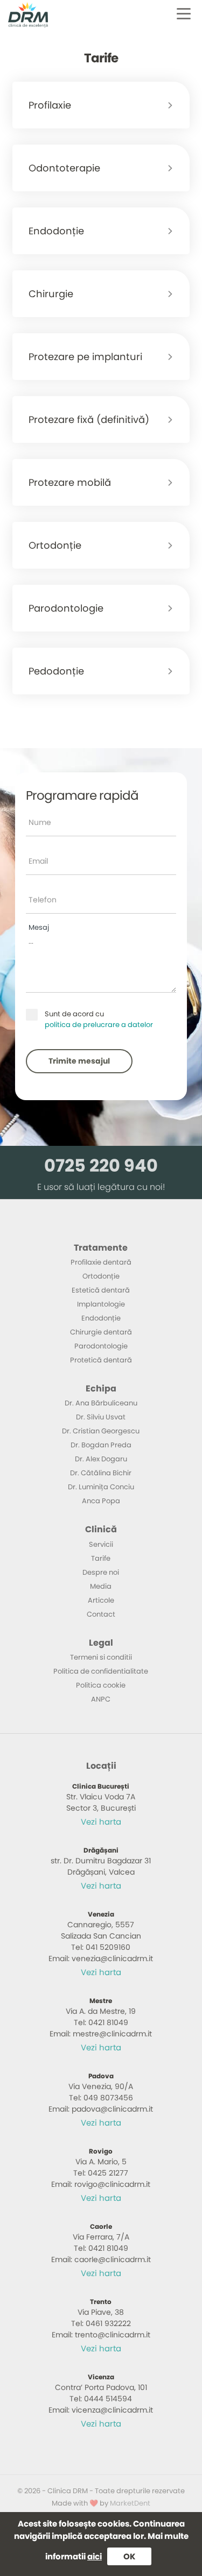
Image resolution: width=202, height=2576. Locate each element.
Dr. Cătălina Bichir (100, 1473)
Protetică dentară (101, 1360)
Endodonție (101, 1318)
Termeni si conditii (101, 1657)
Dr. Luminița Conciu (101, 1487)
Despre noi (100, 1572)
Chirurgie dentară (101, 1332)
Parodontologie (101, 1346)
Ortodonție (101, 1276)
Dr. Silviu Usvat (101, 1417)
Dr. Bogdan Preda (101, 1445)
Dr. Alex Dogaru (101, 1459)
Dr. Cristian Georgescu (101, 1431)
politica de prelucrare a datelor (99, 1025)
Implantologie (101, 1304)
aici (94, 2556)
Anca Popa (101, 1501)
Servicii (101, 1544)
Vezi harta (101, 1821)
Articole (101, 1600)
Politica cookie (101, 1685)
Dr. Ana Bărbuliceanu (101, 1403)
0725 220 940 (101, 1165)
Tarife (100, 1558)
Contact (101, 1614)
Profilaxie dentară (101, 1262)
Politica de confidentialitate (100, 1671)
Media (101, 1586)
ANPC (100, 1699)
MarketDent (130, 2503)
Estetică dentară (101, 1290)
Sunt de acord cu (99, 1019)
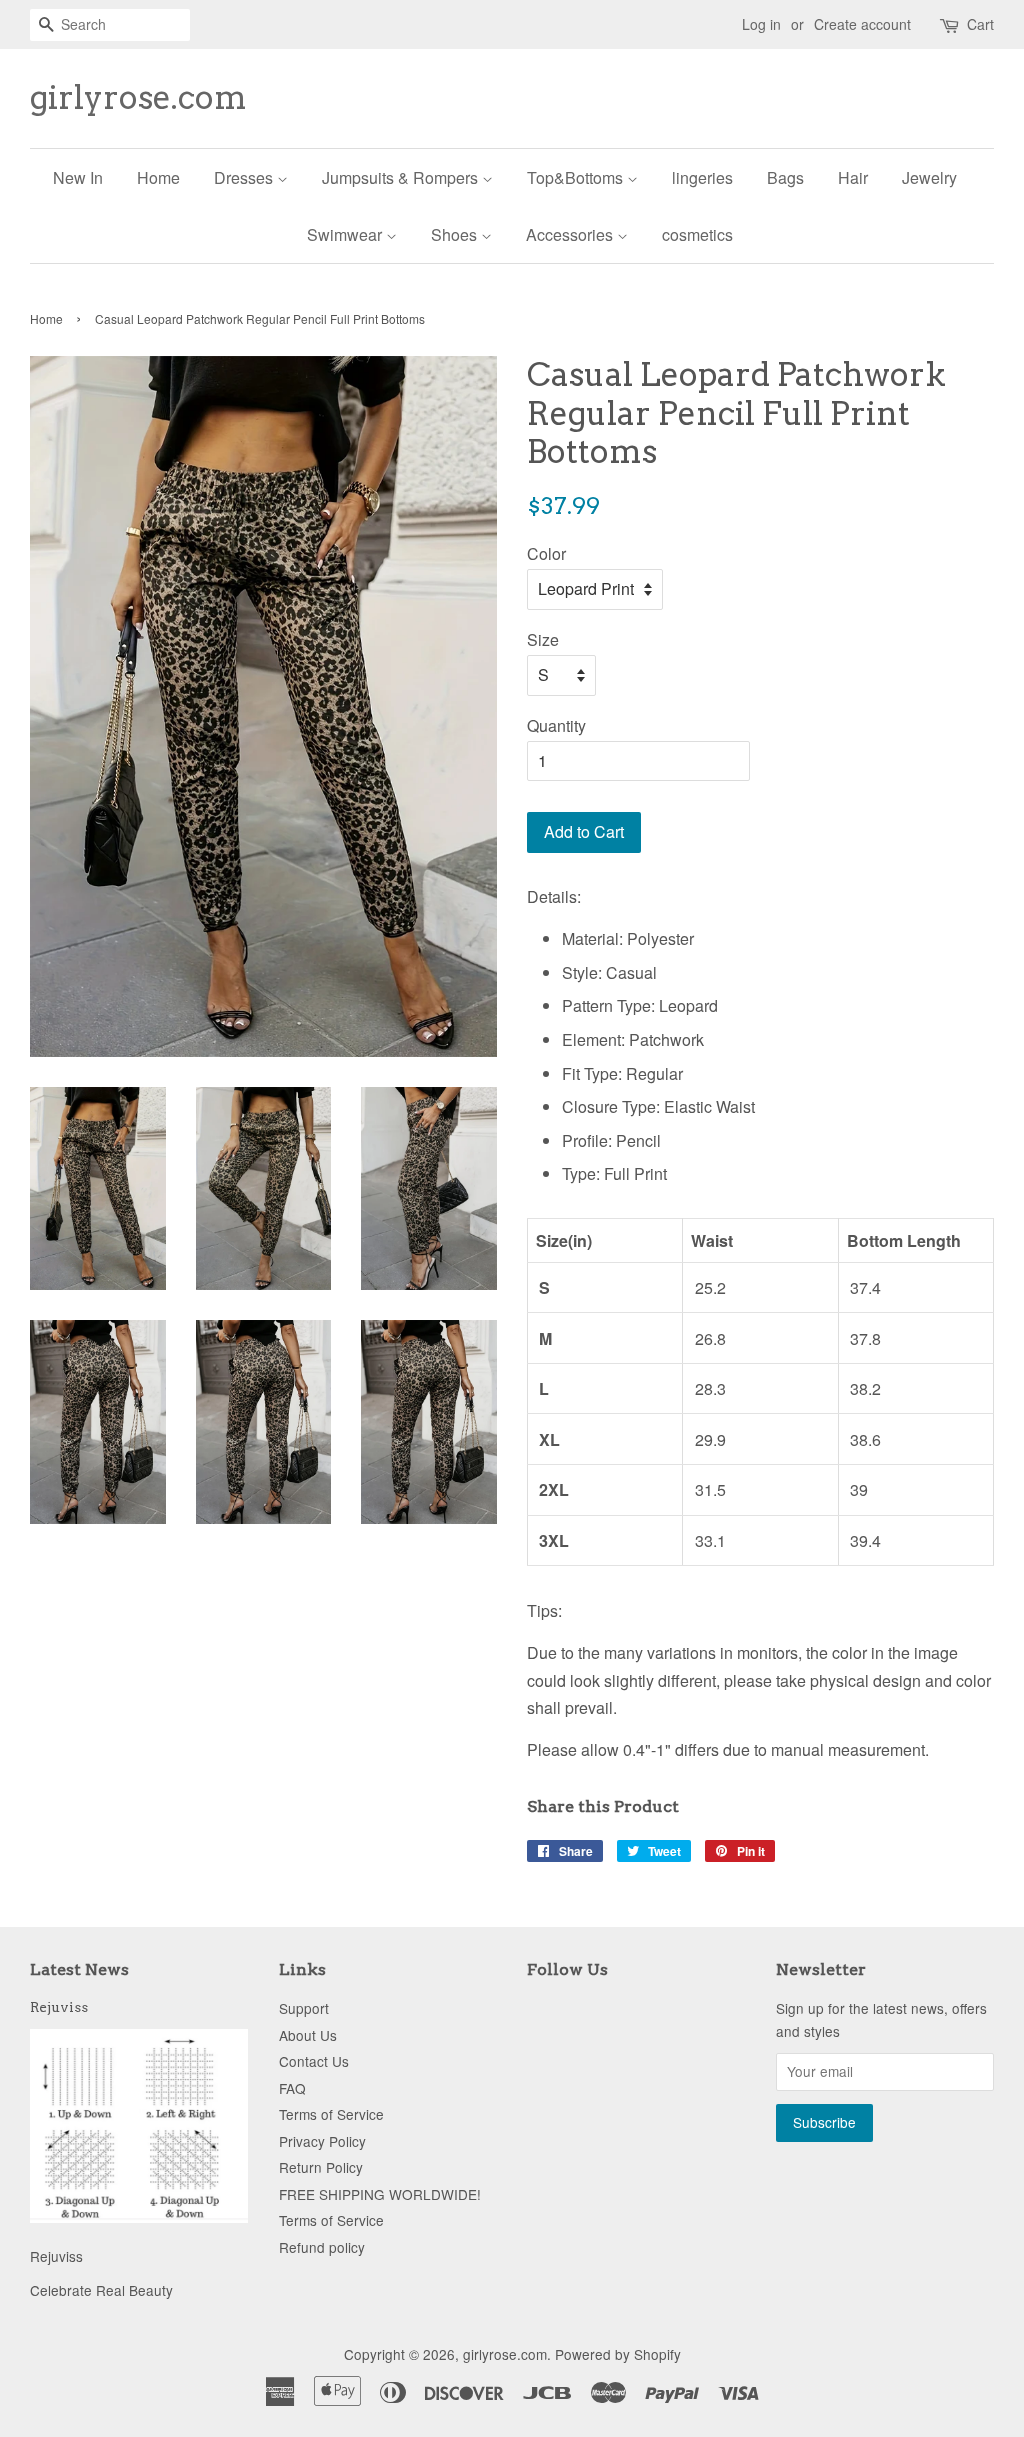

---

= WHAT TO PRODUCE =
Restate word for word the lines in the material above from the one with "Dr. Luminița Conciu (101, 1487)" to the one with "Dr. Cristian Georgescu (101, 1431)"; both of those lines count, and nothing else does.

= ANSWER SPACE =
Dr. Luminița Conciu (101, 1487)
Despre noi (100, 1572)
Chirurgie dentară (101, 1332)
Parodontologie (101, 1346)
Ortodonție (101, 1276)
Dr. Silviu Usvat (101, 1417)
Dr. Bogdan Preda (101, 1445)
Dr. Alex Dogaru (101, 1459)
Dr. Cristian Georgescu (101, 1431)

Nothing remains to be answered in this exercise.